Task prompt: Each record must appear in the answer exactly as it does in the data.

*** Opening The input ***

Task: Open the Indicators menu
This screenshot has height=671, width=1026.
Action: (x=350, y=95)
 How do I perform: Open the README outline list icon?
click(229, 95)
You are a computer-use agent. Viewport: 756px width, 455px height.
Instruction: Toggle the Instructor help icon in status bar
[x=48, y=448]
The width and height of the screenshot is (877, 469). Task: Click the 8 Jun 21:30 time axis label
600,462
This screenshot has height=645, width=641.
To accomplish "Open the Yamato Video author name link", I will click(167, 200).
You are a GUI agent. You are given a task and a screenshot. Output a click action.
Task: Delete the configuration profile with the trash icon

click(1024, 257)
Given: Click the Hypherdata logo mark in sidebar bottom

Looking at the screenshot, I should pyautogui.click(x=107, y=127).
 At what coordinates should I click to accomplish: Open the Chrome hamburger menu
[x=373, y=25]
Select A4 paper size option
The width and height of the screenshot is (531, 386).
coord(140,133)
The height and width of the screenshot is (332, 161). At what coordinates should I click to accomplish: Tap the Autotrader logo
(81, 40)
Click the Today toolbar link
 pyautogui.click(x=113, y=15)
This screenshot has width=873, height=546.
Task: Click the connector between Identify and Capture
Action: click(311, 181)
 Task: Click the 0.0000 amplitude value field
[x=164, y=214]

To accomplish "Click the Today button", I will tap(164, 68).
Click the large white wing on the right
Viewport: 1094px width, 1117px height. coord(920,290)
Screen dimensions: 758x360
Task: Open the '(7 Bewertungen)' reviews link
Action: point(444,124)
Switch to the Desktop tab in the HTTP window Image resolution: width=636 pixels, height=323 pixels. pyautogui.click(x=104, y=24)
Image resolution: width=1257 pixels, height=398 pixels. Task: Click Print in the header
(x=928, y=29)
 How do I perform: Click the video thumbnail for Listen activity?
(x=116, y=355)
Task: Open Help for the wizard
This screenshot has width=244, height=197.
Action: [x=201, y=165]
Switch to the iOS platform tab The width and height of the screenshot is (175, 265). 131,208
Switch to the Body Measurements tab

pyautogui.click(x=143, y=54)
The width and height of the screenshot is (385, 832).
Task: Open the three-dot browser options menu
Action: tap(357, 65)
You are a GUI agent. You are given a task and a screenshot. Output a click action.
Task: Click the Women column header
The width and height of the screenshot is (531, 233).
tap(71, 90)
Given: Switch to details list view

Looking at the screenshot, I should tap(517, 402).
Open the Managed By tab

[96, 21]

*** Closing The input ***

Your solution:
Task: Open the Indicators menu
This screenshot has height=671, width=1026.
Action: (x=350, y=95)
 How do I perform: Open the README outline list icon?
click(229, 95)
You are a computer-use agent. Viewport: 756px width, 455px height.
Instruction: Toggle the Instructor help icon in status bar
[x=48, y=448]
The width and height of the screenshot is (877, 469). Task: Click the 8 Jun 21:30 time axis label
600,462
This screenshot has height=645, width=641.
To accomplish "Open the Yamato Video author name link", I will click(167, 200).
You are a GUI agent. You are given a task and a screenshot. Output a click action.
Task: Delete the configuration profile with the trash icon

click(1024, 257)
Given: Click the Hypherdata logo mark in sidebar bottom

Looking at the screenshot, I should pyautogui.click(x=107, y=127).
 At what coordinates should I click to accomplish: Open the Chrome hamburger menu
[x=373, y=25]
Select A4 paper size option
The width and height of the screenshot is (531, 386).
coord(140,133)
The height and width of the screenshot is (332, 161). At what coordinates should I click to accomplish: Tap the Autotrader logo
(81, 40)
Click the Today toolbar link
 pyautogui.click(x=113, y=15)
This screenshot has width=873, height=546.
Task: Click the connector between Identify and Capture
Action: click(311, 181)
 Task: Click the 0.0000 amplitude value field
[x=164, y=214]

To accomplish "Click the Today button", I will tap(164, 68).
Click the large white wing on the right
Viewport: 1094px width, 1117px height. coord(920,290)
Screen dimensions: 758x360
Task: Open the '(7 Bewertungen)' reviews link
Action: point(444,124)
Switch to the Desktop tab in the HTTP window Image resolution: width=636 pixels, height=323 pixels. pyautogui.click(x=104, y=24)
Image resolution: width=1257 pixels, height=398 pixels. Task: Click Print in the header
(x=928, y=29)
 How do I perform: Click the video thumbnail for Listen activity?
(x=116, y=355)
Task: Open Help for the wizard
This screenshot has width=244, height=197.
Action: [x=201, y=165]
Switch to the iOS platform tab The width and height of the screenshot is (175, 265). 131,208
Switch to the Body Measurements tab

pyautogui.click(x=143, y=54)
The width and height of the screenshot is (385, 832).
Task: Open the three-dot browser options menu
Action: tap(357, 65)
You are a GUI agent. You are given a task and a screenshot. Output a click action.
Task: Click the Women column header
The width and height of the screenshot is (531, 233).
tap(71, 90)
Given: Switch to details list view

Looking at the screenshot, I should tap(517, 402).
Open the Managed By tab

[96, 21]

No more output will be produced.